BEGIN INPUT DATA

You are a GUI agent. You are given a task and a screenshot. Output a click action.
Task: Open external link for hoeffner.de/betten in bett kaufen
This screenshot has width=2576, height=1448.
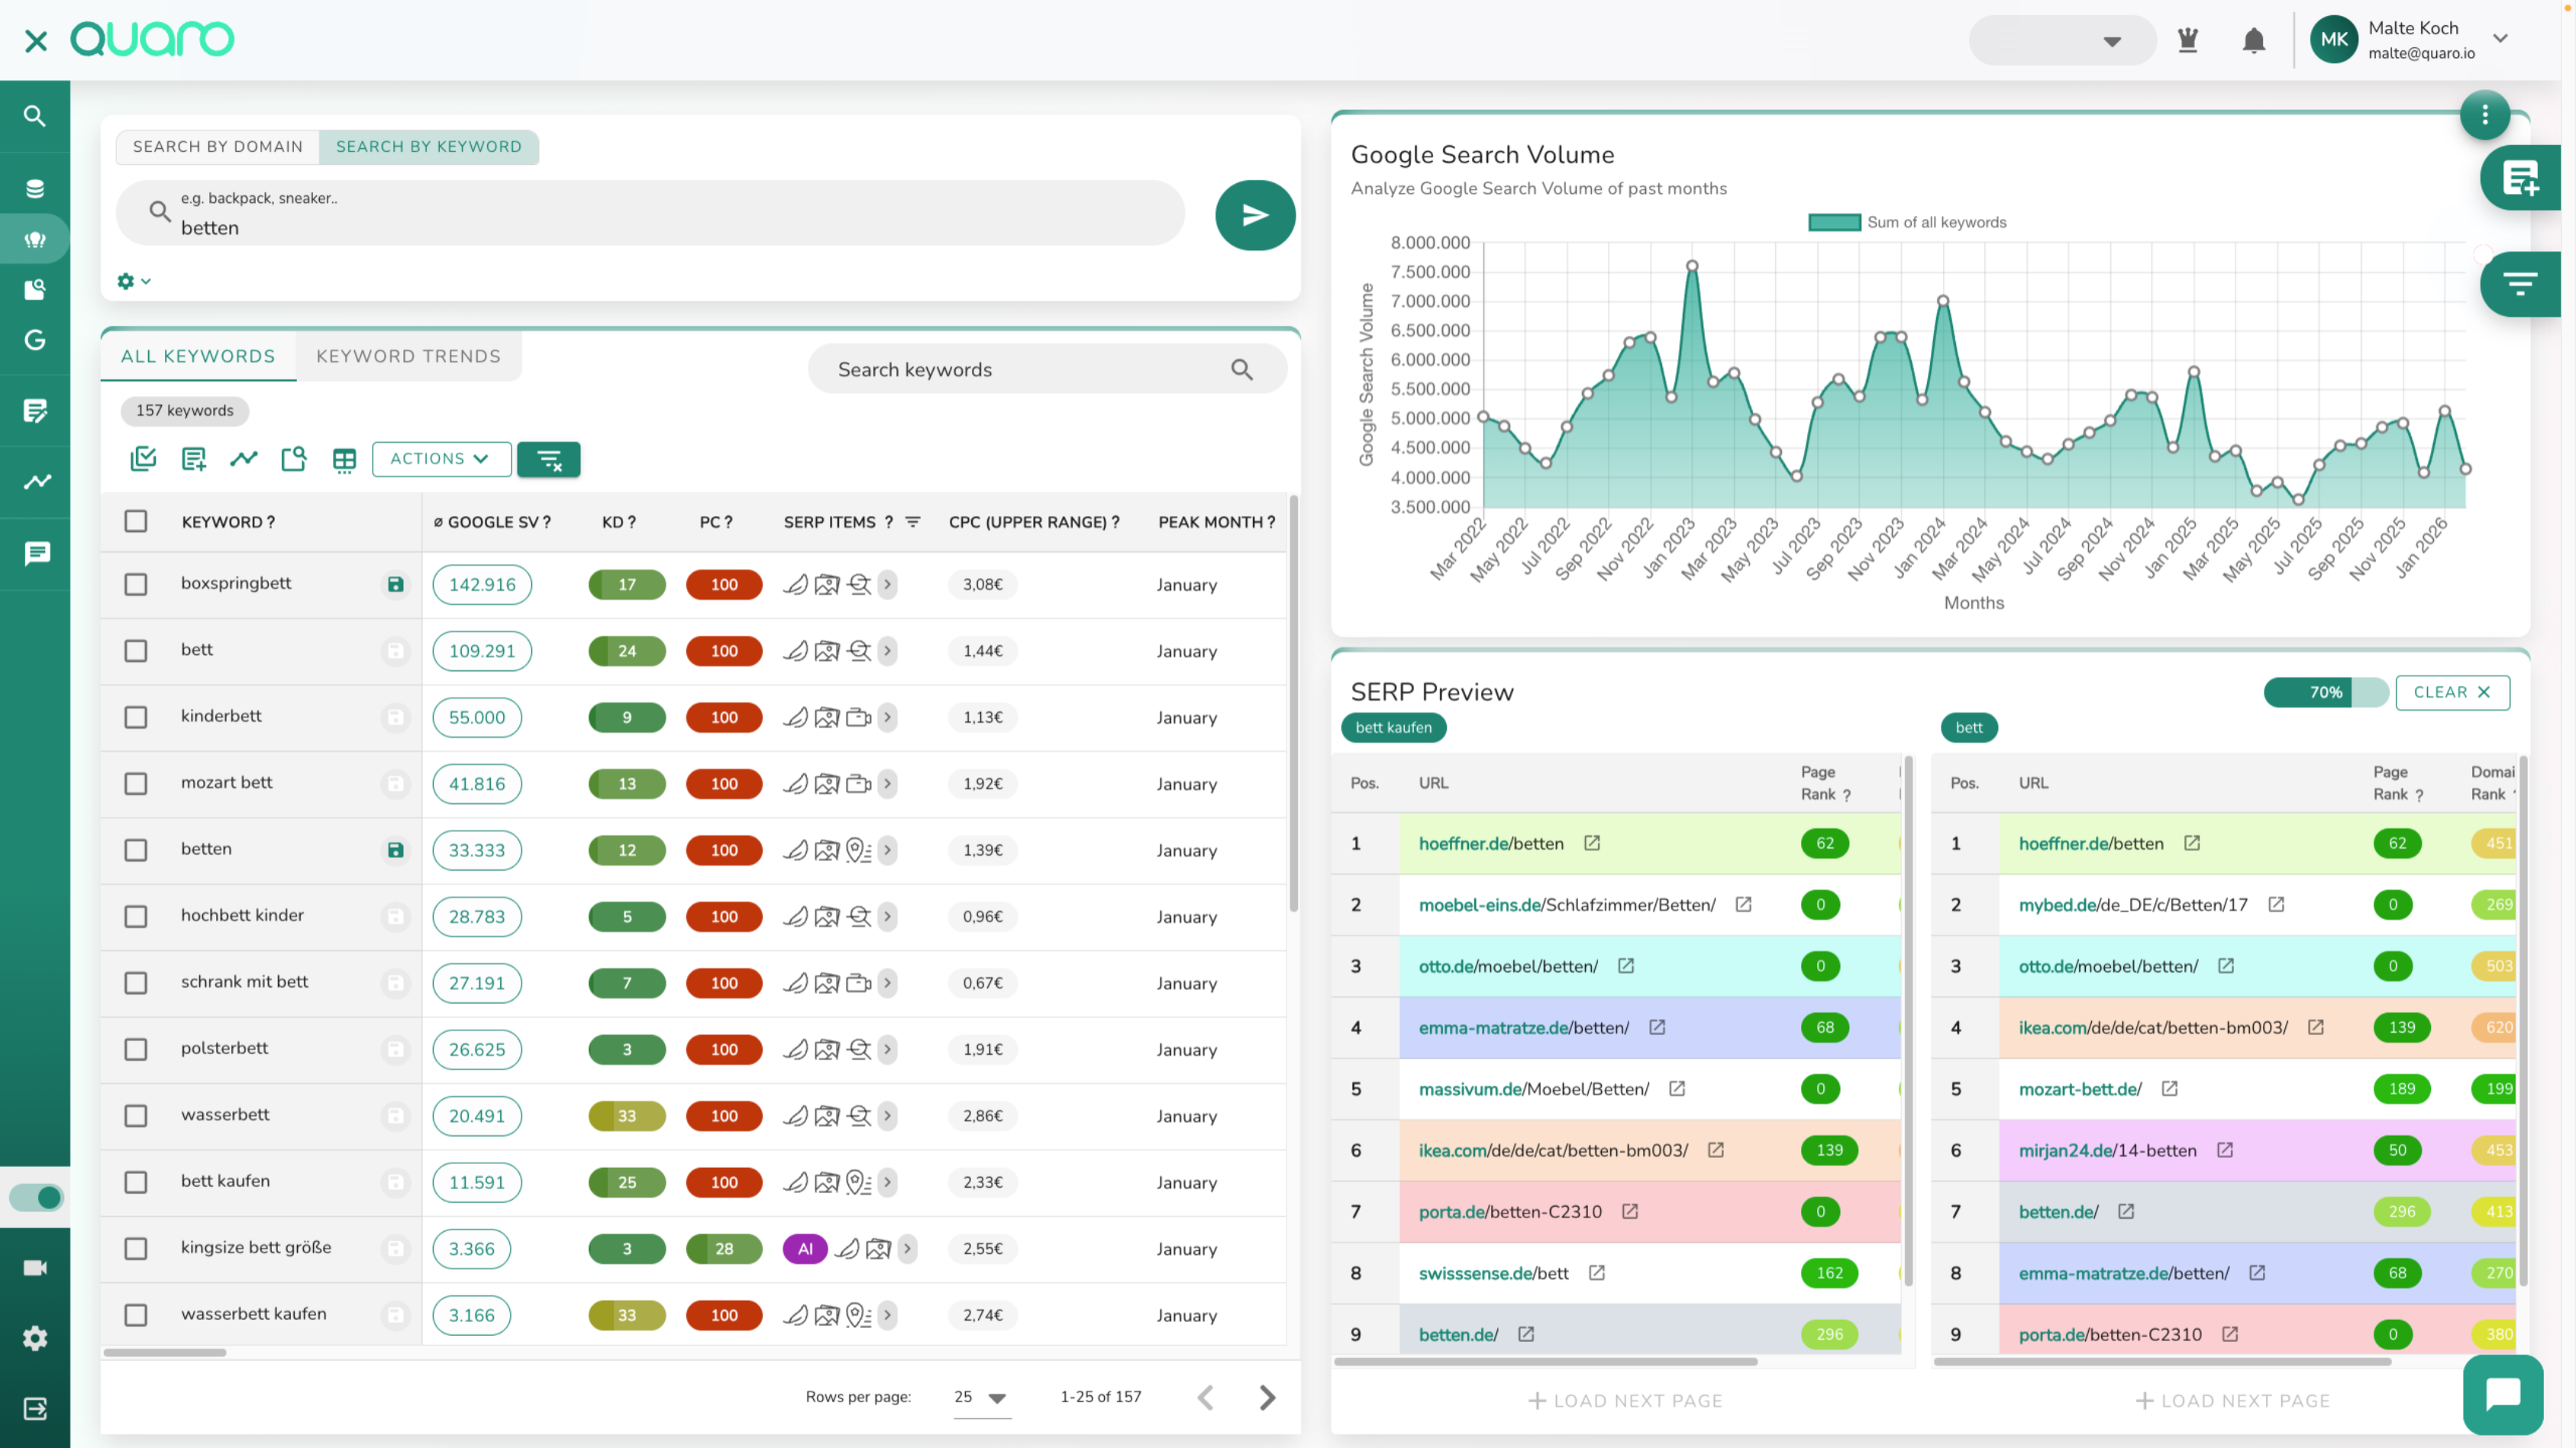tap(1592, 843)
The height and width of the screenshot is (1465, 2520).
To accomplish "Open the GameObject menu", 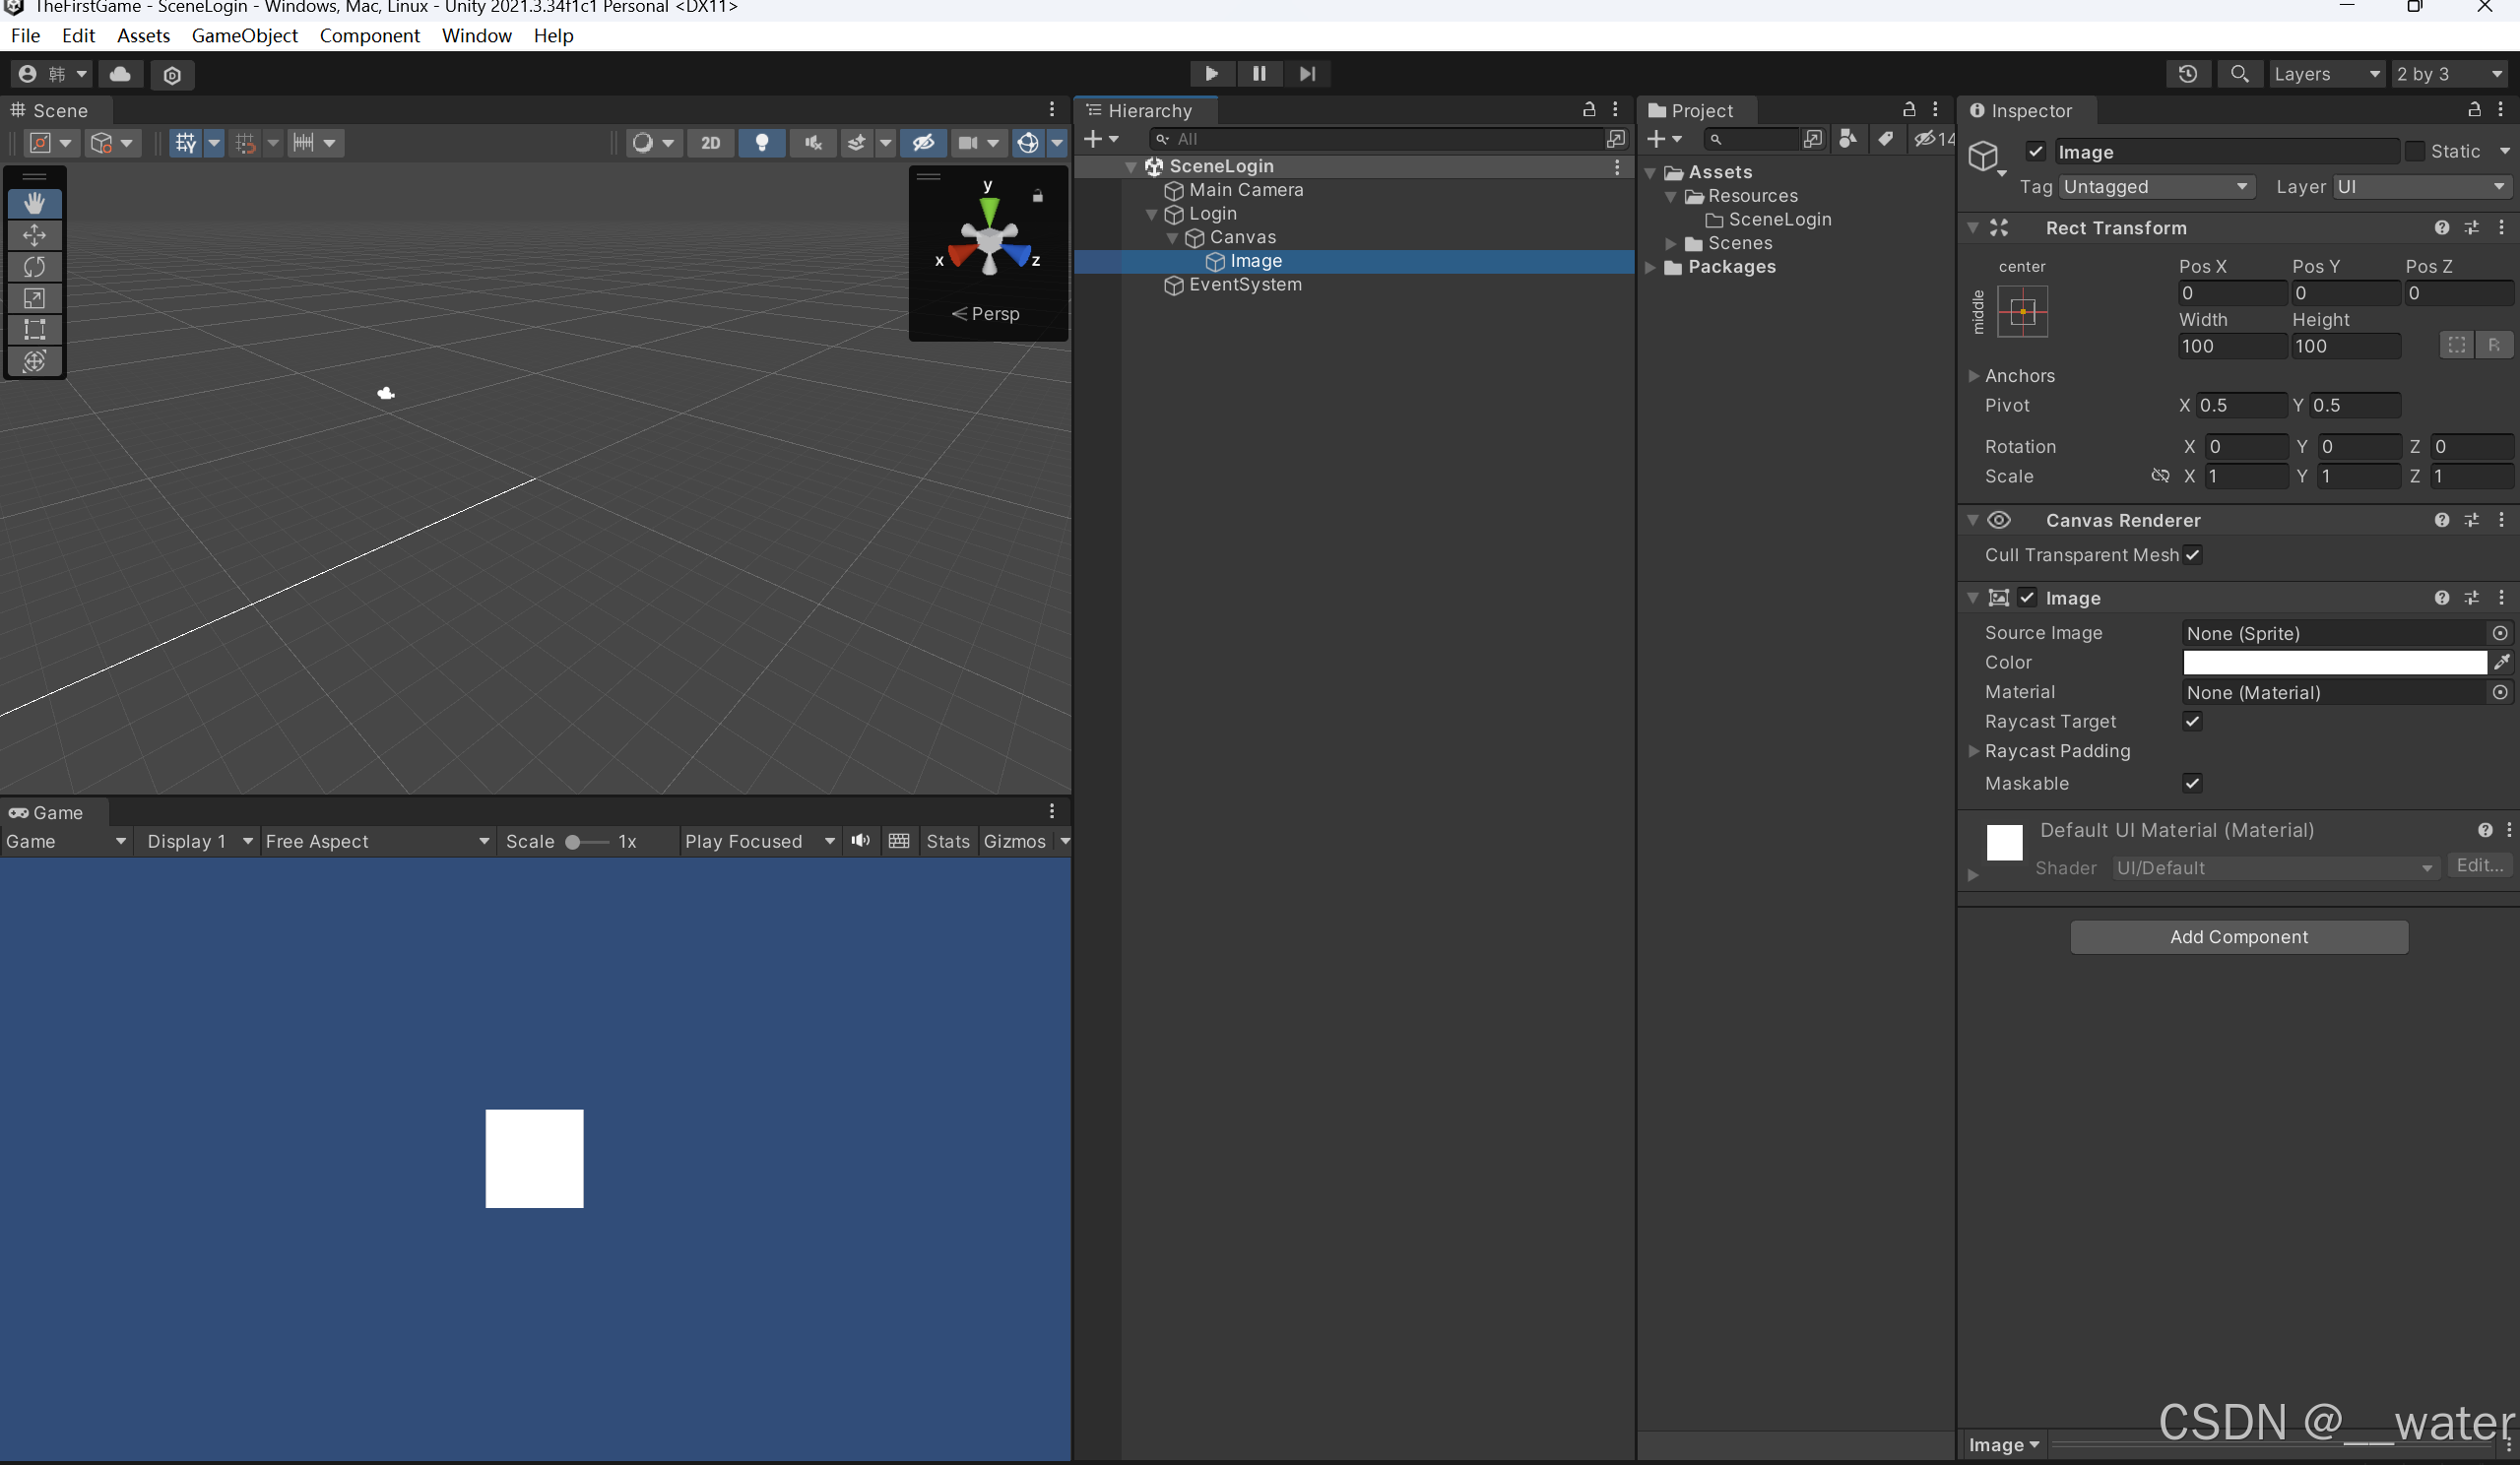I will tap(244, 36).
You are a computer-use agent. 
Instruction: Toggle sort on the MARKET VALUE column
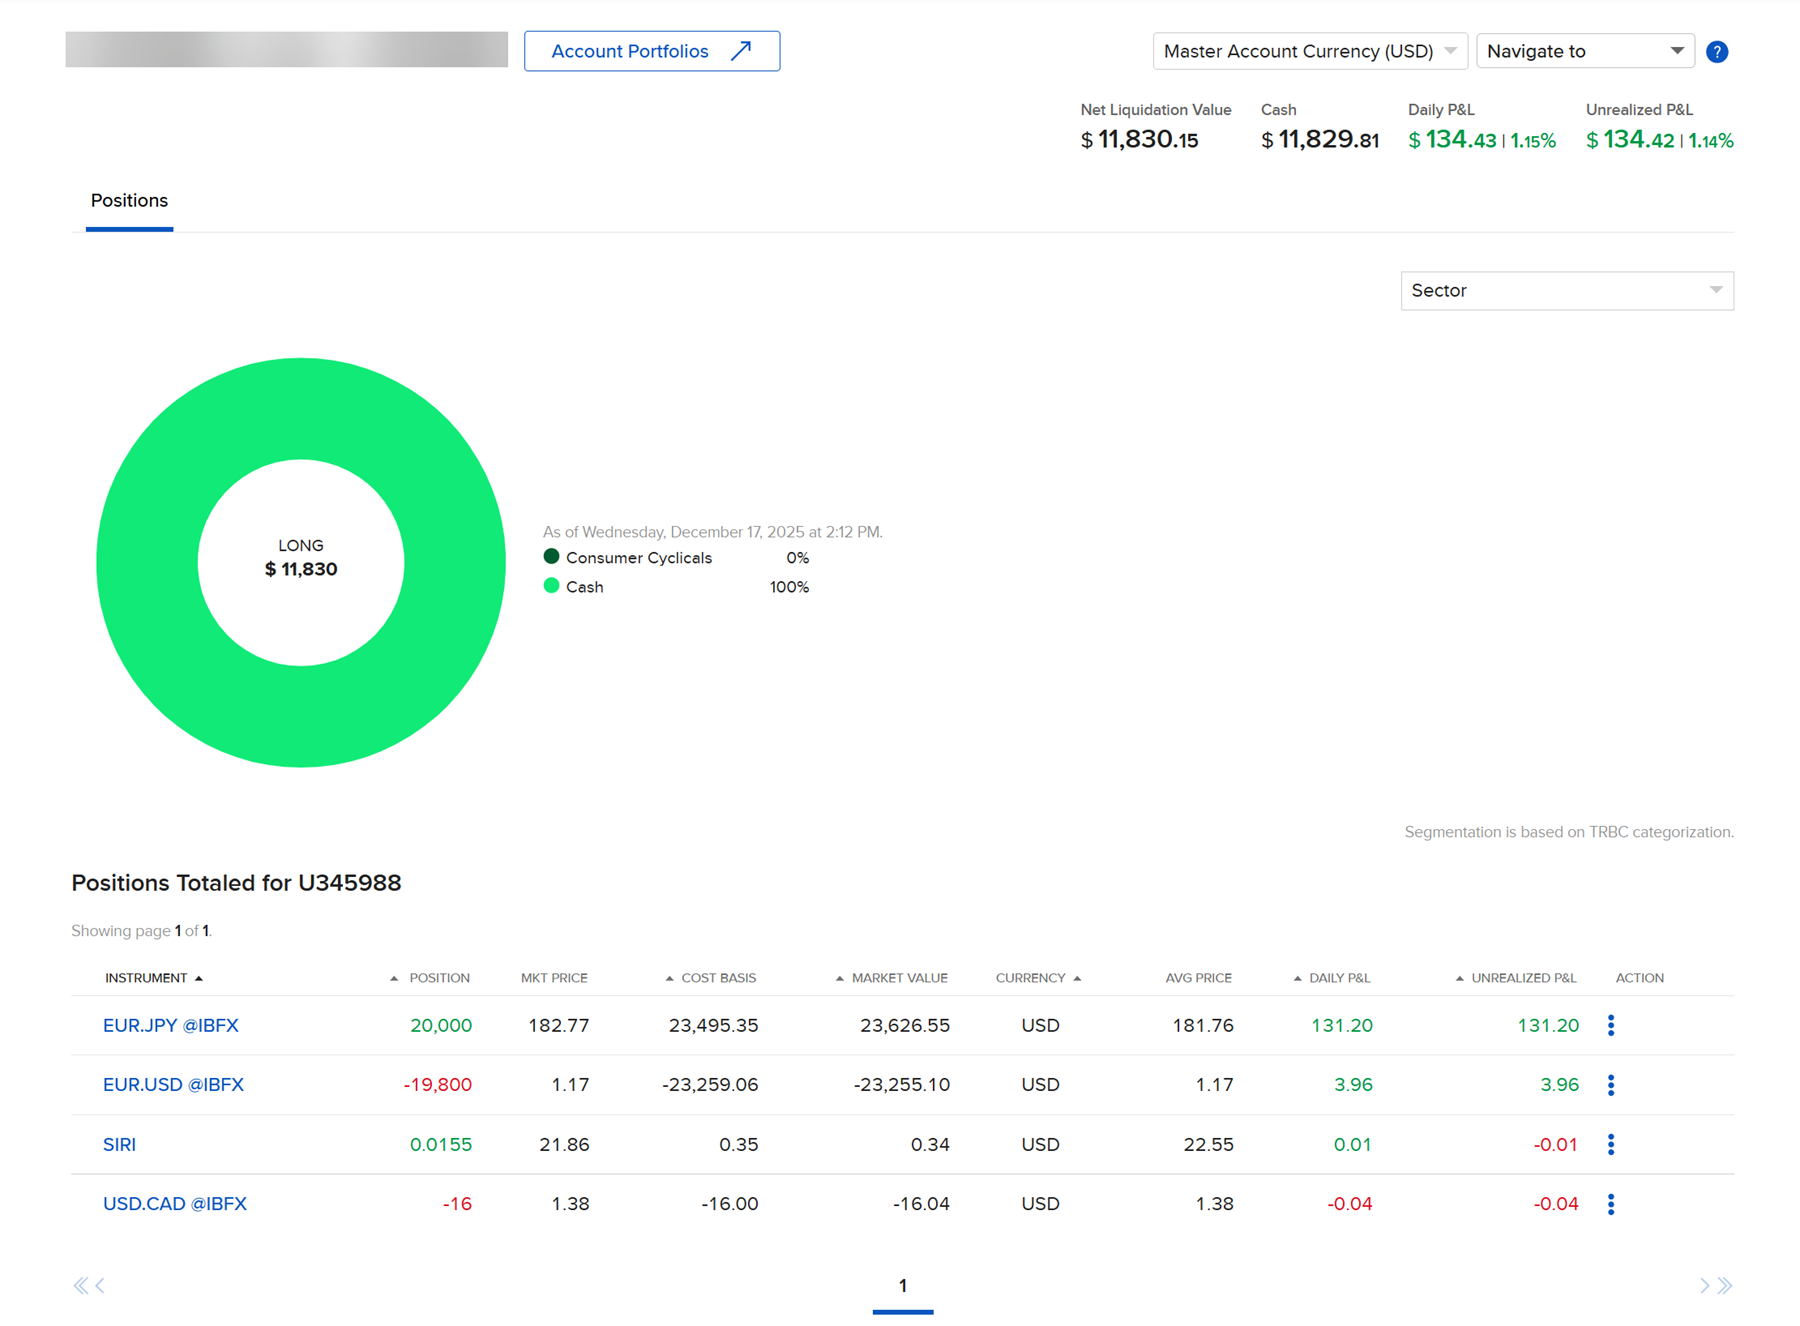tap(898, 977)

END INPUT DATA

DESCRIPTION OF THE TASK:
Skip every picture. Repeat word for word the lines from the line holding "You are a computer-use agent." through the end of the entries above.

TASK SOLUTION:
You are a computer-use agent. 
Instruction: Toggle sort on the MARKET VALUE column
tap(898, 977)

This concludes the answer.